STATED EXERCISE 1: Reproduce the passage of the XQuAD notebook from "with open(path +" to "json.dump(valid_data, f)".

EXCERPTED TEXT:
#Imports

In [None]:
!git clone https://github.com/deepmind/xquad.git
!pip install --quiet transformers

In [None]:
import json
import numpy as np

from transformers import (AutoTokenizer, 
  AutoModelForQuestionAnswering, 
  AdamW,
 get_linear_schedule_with_warmup,
 DistilBertTokenizerFast)
 

import torch 
import torch.nn as nn
from torch.utils.data import DataLoader

from tqdm import tqdm

In [None]:
# running the model on to the gpu if it is possibile for better performance

if torch.cuda.is_available():
  device = torch.device('cuda')
  print('Running on gpu')
else:
    device = torch.device('cpu')
    print('Running on cpu')

Running on gpu


#Data

Splitting the raw data into training, evaluation and test data

In [None]:
path = 'xquad/'
file = 'xquad.ro.json'

with open(path + file) as f:
    squad_dict = json.load(f)


train_data = {"data": squad_dict["data"][:40], "version": squad_dict["version"]}
valid_data = {"data": squad_dict["data"][40:44], "version": squad_dict["version"]}
test_data = {"data": squad_dict["data"][44:], "version": squad_dict["version"]}

with open("train_ro_quad.json", "w") as f:
    json.dump(train_data, f)

with open("valid_ro_quad.json", "w") as f:
    json.dump(valid_data, f)

with open("test_ro_quad.json", "w") as f:
    json.dump(test_data, f)

dict_keys(['paragraphs', 'title'])


Reading the xquad - dataset

In [None]:
def read_squad(path):
    # open JSON file and load intro dictionary
    with open(path, 'rb') as f:
        squad_dict = json.load(f)

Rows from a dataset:
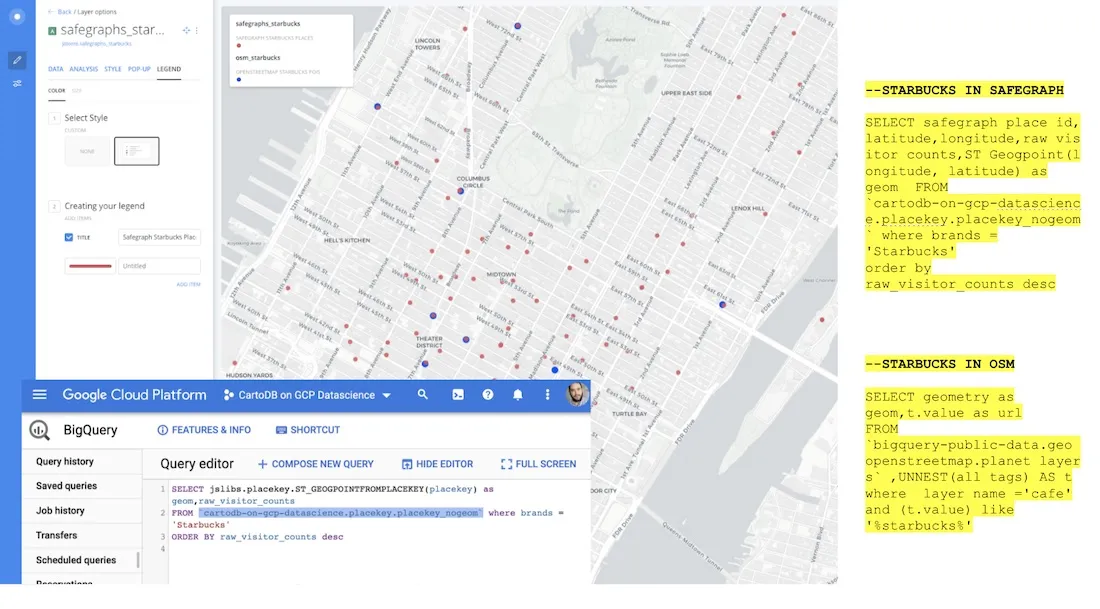Open the POP-UP tab

[x=140, y=69]
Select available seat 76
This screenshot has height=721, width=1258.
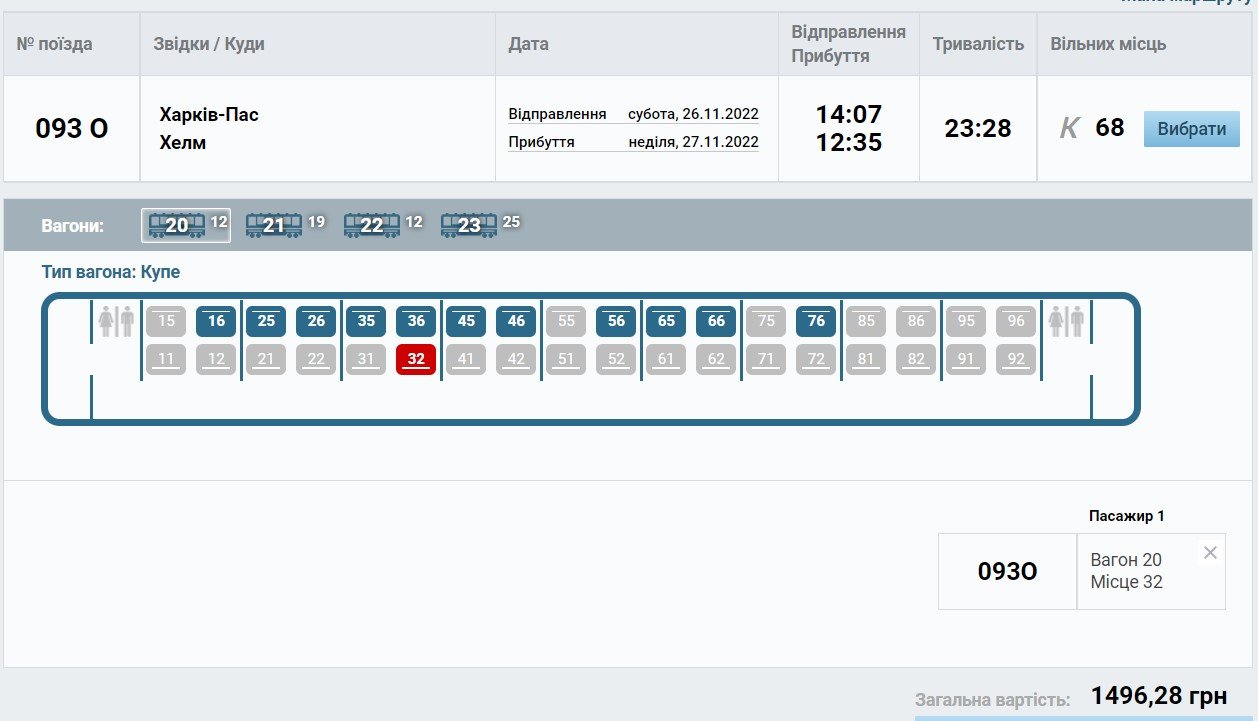click(816, 321)
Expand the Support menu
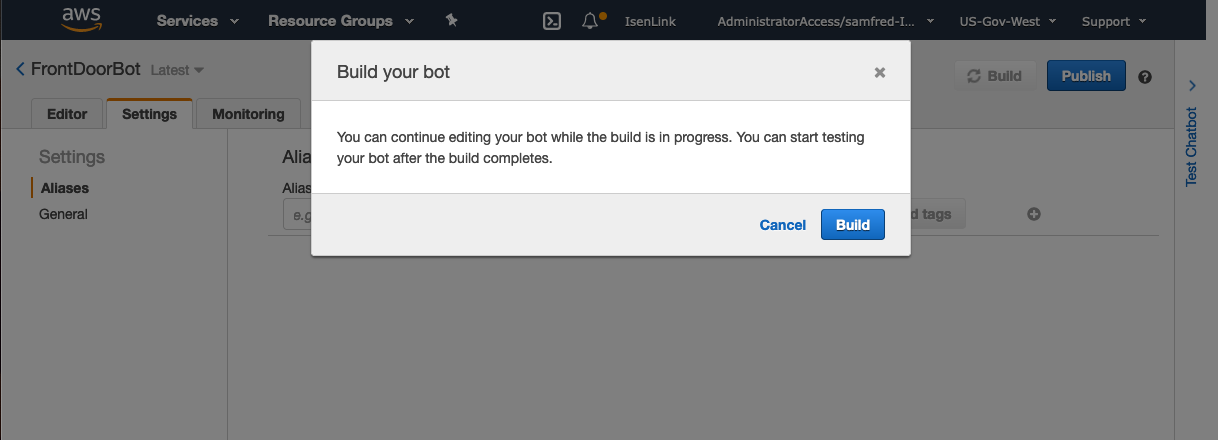This screenshot has width=1218, height=440. (x=1114, y=21)
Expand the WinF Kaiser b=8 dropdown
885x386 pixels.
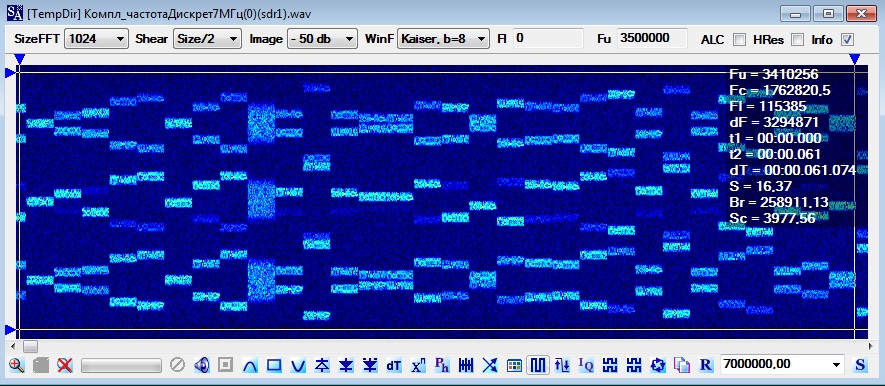pos(443,39)
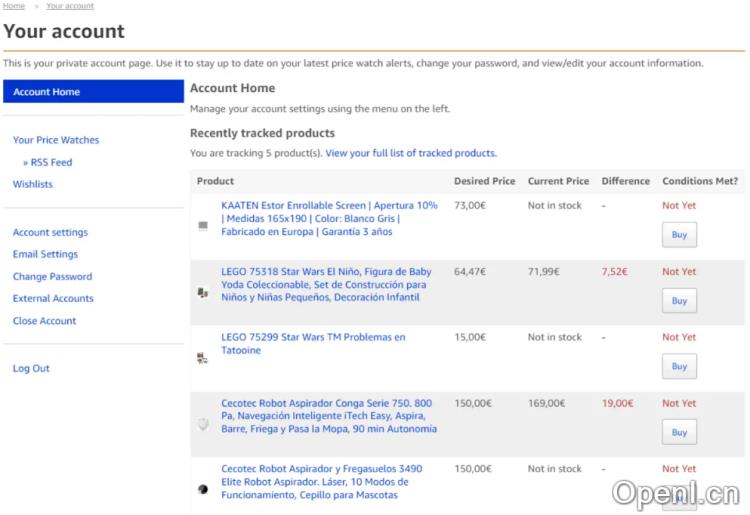Log Out of the account
The width and height of the screenshot is (750, 515).
coord(31,368)
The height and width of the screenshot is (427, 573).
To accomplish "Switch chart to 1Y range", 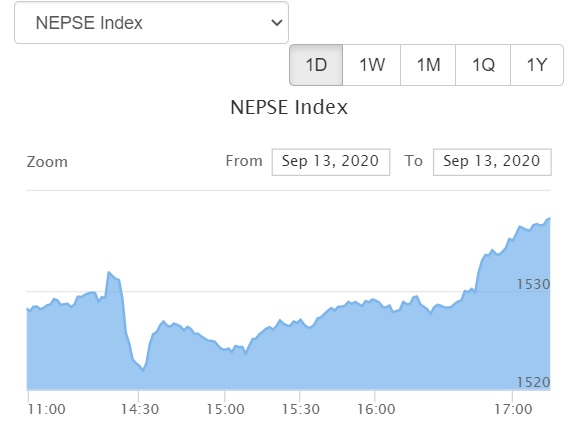I will click(x=537, y=65).
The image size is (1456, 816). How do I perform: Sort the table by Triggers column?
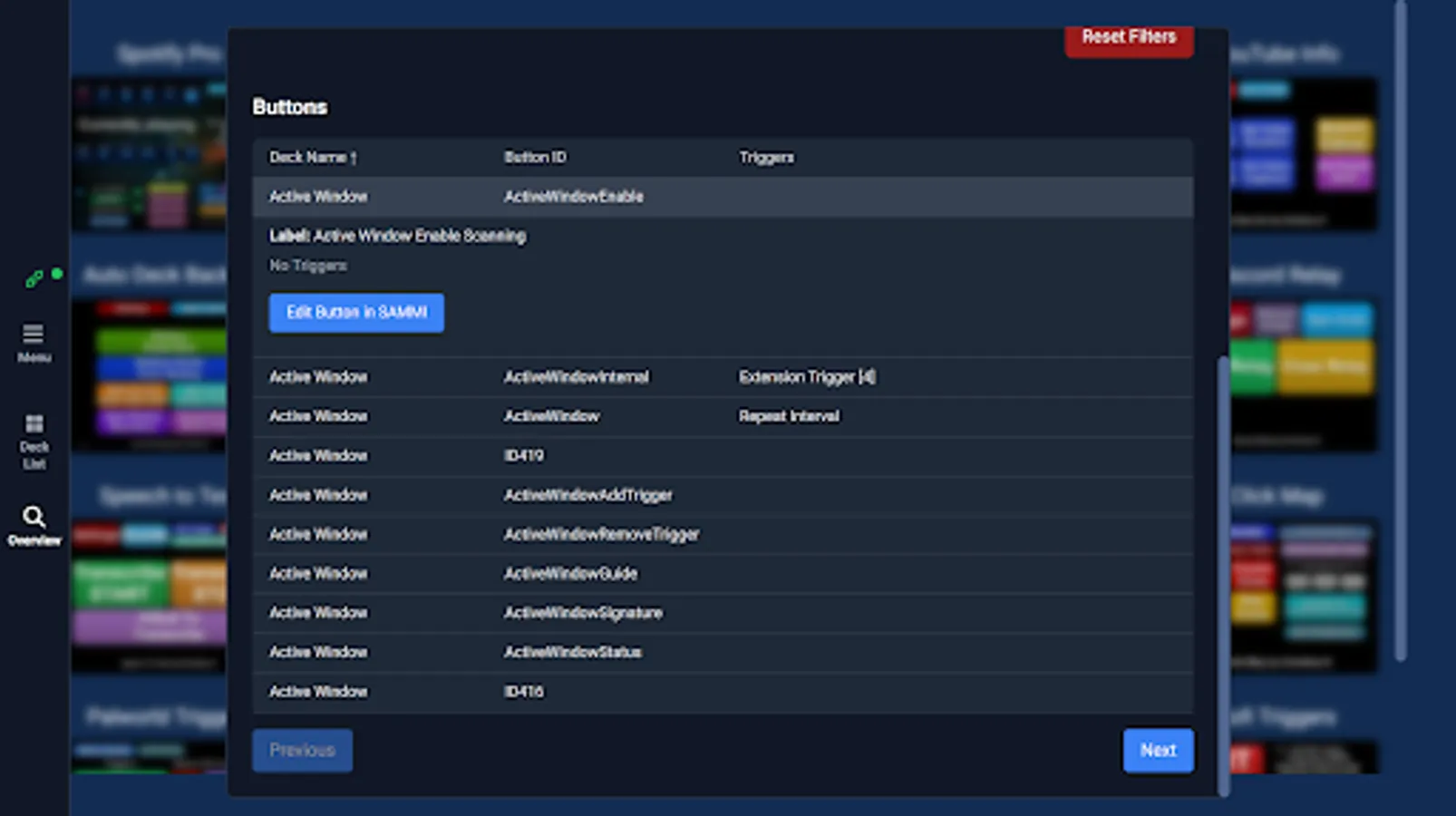click(767, 157)
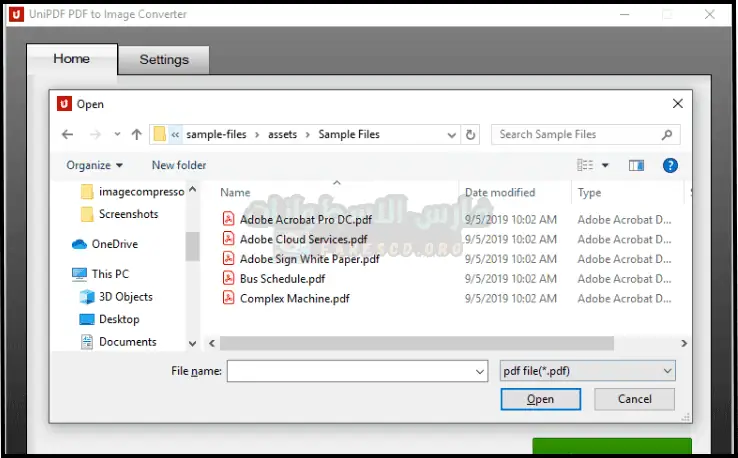Open the Organize dropdown menu
The width and height of the screenshot is (738, 458).
click(x=94, y=165)
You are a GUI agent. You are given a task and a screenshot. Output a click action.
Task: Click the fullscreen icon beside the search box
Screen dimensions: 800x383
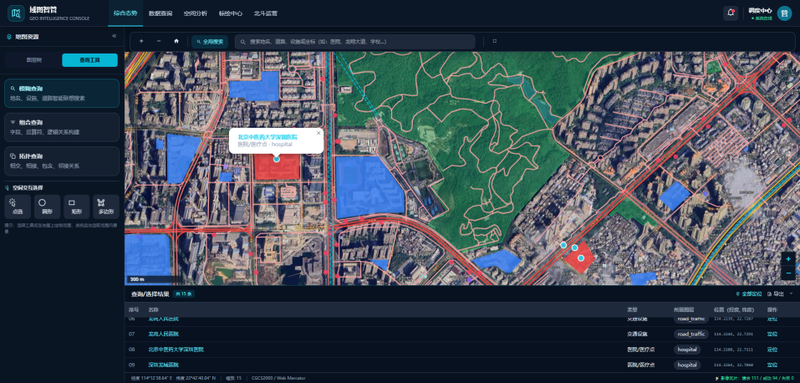(494, 41)
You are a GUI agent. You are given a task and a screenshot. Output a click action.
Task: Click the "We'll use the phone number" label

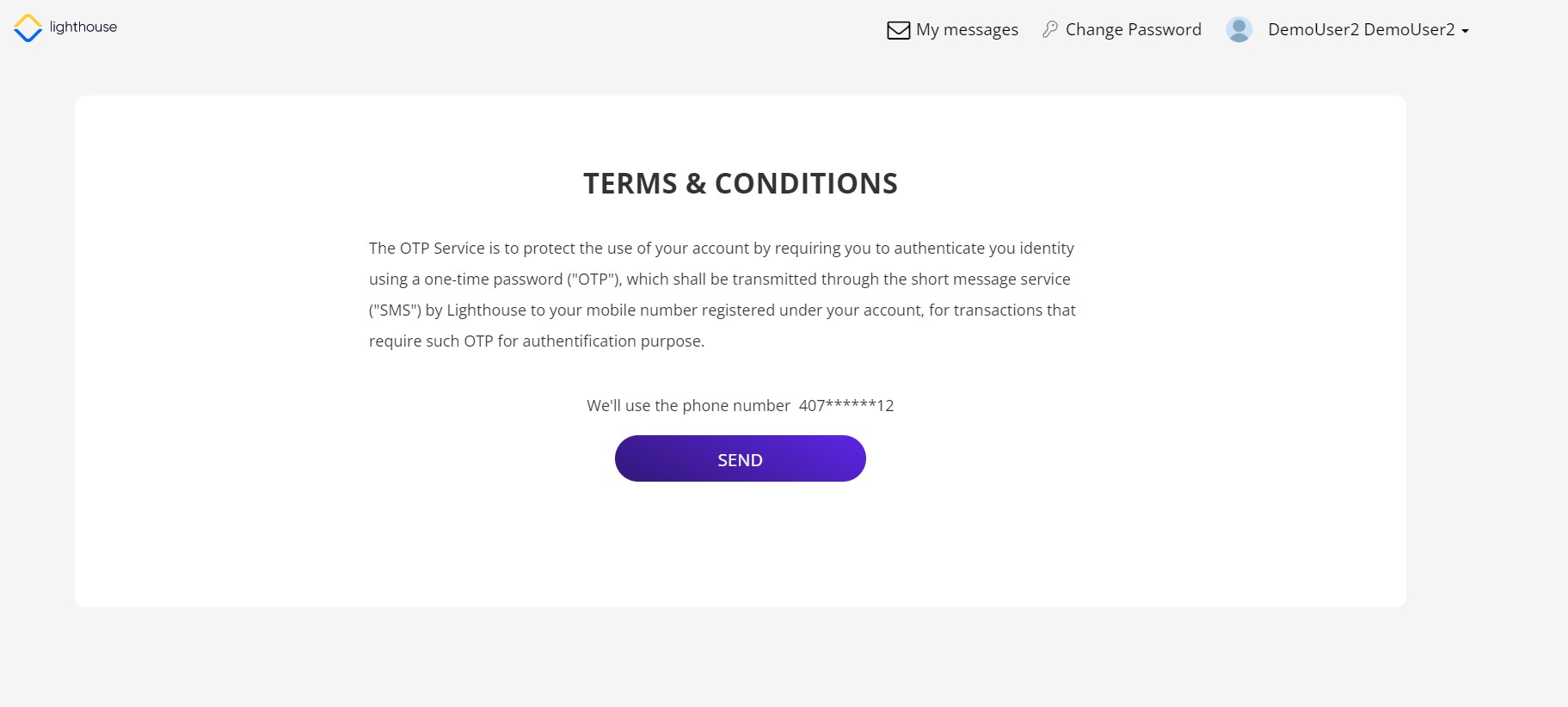point(688,405)
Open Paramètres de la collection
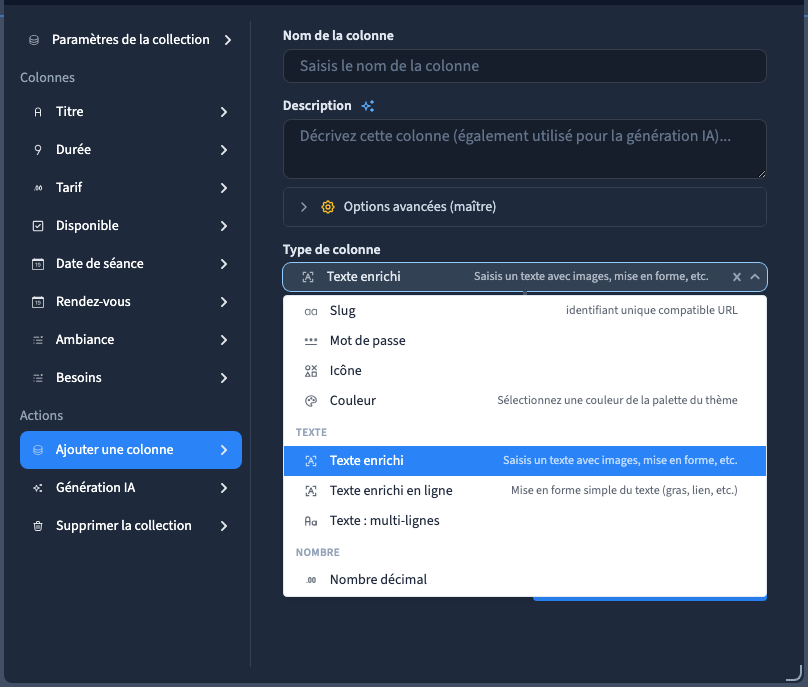 131,40
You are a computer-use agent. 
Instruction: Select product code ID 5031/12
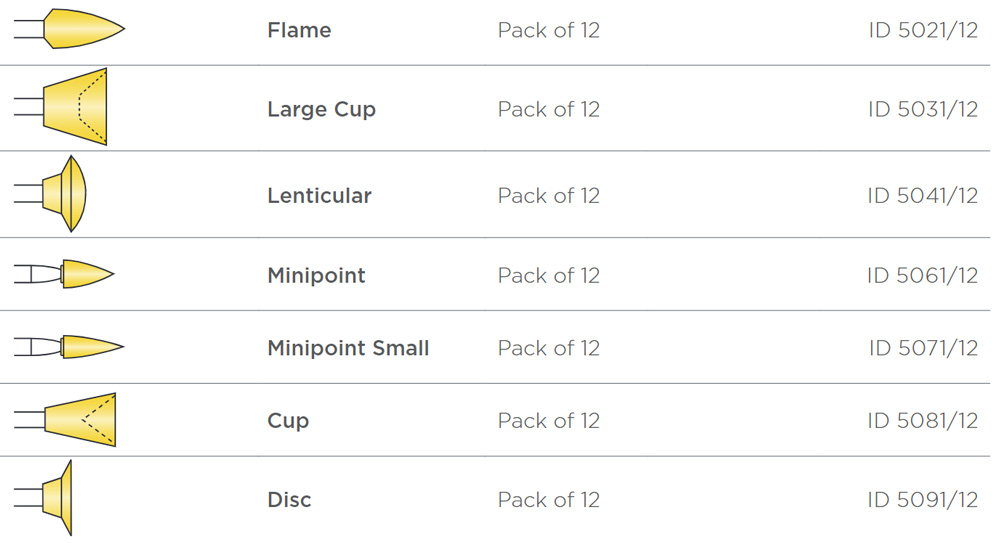pyautogui.click(x=922, y=109)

STATED EXERCISE 2: Write out the records from their first line through the line with "This screenshot has width=1218, height=440.", leaving the pictures out.

TASK ANSWER 1:
with open(path + file) as f:
    squad_dict = json.load(f)


train_data = {"data": squad_dict["data"][:40], "version": squad_dict["version"]}
valid_data = {"data": squad_dict["data"][40:44], "version": squad_dict["version"]}
test_data = {"data": squad_dict["data"][44:], "version": squad_dict["version"]}

with open("train_ro_quad.json", "w") as f:
    json.dump(train_data, f)

with open("valid_ro_quad.json", "w") as f:
    json.dump(valid_data, f)

TASK ANSWER 2:
Open the POP-UP tab

[x=140, y=69]
Select available seat 76
This screenshot has height=721, width=1258.
click(816, 321)
Expand the Support menu
This screenshot has width=1218, height=440. (x=1114, y=21)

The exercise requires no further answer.